3D Touch

3D Touch is a woefully underrated feature in today’s modern iPhones. There are now (what I consider to be) credible reports suggesting that Apple intends to drop this feature in their 2019 iPhone models.

This is highly unfortunate if true.

What is 3D Touch? #

Ultimately, this is our focus. 3D Touch is something we’ve worked on for a long time—multi, multi, multi years

3D Touch was introduced circa 2015 with the iPhone 6S. It’s the extra informational input of pressure with every touch on the screen. Apparently it was something they’d been working on for a while.

Why is going away? #

Simply put - it failed to become an idiomatic element of the iPhone’s UX language.

Many have speculated on why this is so. Here are the top 5 reasons that I have surmised:

  1. A lack of marketing.
  2. Inconsistent availability across iOS.
  3. Lack of any visual cues to enable discovery.
  4. Lack of developer creativity, from both Apple and 3rd party developers.
  5. It’s unnecessary as a feature, and Haptic Touch is good enough.

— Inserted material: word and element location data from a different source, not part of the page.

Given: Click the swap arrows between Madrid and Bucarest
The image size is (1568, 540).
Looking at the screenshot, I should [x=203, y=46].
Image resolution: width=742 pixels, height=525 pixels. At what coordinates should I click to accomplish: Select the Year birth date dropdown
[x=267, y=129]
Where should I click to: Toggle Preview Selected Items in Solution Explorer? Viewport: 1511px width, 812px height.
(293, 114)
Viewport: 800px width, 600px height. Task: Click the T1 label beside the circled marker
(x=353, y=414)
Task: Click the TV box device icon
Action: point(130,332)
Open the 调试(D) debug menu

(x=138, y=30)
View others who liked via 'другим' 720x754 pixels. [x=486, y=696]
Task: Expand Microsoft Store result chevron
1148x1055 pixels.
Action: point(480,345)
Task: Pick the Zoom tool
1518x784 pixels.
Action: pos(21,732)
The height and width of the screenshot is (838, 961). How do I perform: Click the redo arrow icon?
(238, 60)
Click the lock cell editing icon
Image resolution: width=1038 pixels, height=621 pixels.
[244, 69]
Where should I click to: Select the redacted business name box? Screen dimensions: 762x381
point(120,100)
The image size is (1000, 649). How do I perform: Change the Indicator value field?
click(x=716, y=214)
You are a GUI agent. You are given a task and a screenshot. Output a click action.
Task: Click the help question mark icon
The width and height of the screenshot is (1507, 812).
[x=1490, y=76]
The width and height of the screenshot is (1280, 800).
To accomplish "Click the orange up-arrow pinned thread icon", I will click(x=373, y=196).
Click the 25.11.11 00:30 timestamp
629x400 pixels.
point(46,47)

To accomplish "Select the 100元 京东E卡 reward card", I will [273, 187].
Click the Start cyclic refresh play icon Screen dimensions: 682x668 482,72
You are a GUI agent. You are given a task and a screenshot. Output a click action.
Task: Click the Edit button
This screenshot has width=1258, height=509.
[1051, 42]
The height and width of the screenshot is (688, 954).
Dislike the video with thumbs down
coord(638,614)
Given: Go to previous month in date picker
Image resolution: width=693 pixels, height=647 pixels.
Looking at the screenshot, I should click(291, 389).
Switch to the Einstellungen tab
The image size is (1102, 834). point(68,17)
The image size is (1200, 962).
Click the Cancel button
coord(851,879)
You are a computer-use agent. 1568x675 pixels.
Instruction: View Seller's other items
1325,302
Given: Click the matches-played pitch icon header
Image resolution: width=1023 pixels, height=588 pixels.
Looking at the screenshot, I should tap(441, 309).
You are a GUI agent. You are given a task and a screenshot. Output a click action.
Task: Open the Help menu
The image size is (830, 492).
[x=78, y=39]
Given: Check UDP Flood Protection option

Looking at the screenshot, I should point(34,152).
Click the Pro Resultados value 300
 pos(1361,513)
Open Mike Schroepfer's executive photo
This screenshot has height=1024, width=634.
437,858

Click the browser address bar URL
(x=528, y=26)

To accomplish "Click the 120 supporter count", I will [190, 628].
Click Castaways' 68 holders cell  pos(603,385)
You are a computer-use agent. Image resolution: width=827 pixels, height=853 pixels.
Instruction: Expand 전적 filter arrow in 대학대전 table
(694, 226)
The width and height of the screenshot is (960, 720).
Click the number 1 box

I personally lean more towards 1-3, with 4 being a soft reason and 5 being absolutely untrue.

Haptic Touch #

“Haptic Touch” is simply a long press gesture coupled with a haptic response. It is touted as the replacement for 3D Touch, and is implemented as such for the iPhone XR. Apple, as always, has chosen to parade it as if it is the greatest thing since sliced bread.

Why should I care? #

Because Haptic Touch is simply not a replacement, and can never be a replacement for 3D Touch. It is a hacky attempt at emulating 3D Touch at best.

Haptic Touch requires you to long-press and wait.

3D Touch is instantaneous.

Haptic Touch over 3D Touch is clearly a degraded user experience. Do not let anyone trick you into believing otherwise, Apple most of all.

Amongst other things: #

On inconsistent availability and the lack of discoverability… #

One of the easiest ways for Apple to have made 3D Touch pervasive and consistently discoverable across the system, in my opinion, would’ve been to automatically convert every single long-press gesture into a 3D Touch gesture. It needn’t have supplanted long-press, but simply added to it.

This has a couple of benefits:

  1. Clear demonstration of utility - 3D Touch offers a faster route of access as compared to a long-press gesture.
  2. Consistency - all apps immediately benefit from 3D Touch across all screens at once, instead of the developer having to manually reiterate over every control in their application(s).
  3. Discoverability - users soon realize that long-press gestures could be activated via 3D Touch, and automatically adapt based on learnt knowledge of existing gestures rather than just trying to press hard on every UI element in the screen.

On the lack of developer effort… #

As a developer, Apple has not made it easy for me to implement a 3D Touch action. Instead of providing a canonical UIGestureRecognizer subclass for 3D Touch (as they so easily could have), they decided to leave it up to the developer to implement.

This makes something that could’ve been stupid simple to integrate annoying and effortful to support.

It’s not just 3rd party developers who suffer from this, it’s Apple too. The Messages app requires a painfully slow long-press to bring up the effects menu, and it could’ve easily been replaced/augmented by a 3D Touch recognizer.

On the lack of creativity… #

Apple has clearly missed out on certain use cases for 3D Touch. Last year, I demonstrated two such cases and won a hackathon for doing so. You can find the code for the project here.

I took existing multi-touch gestures, such as rotate and zoom, and converted them to single-touch gestures with the help of 3D Touch - effectively expanding the scope of single-handed usage for apps implementing these operations.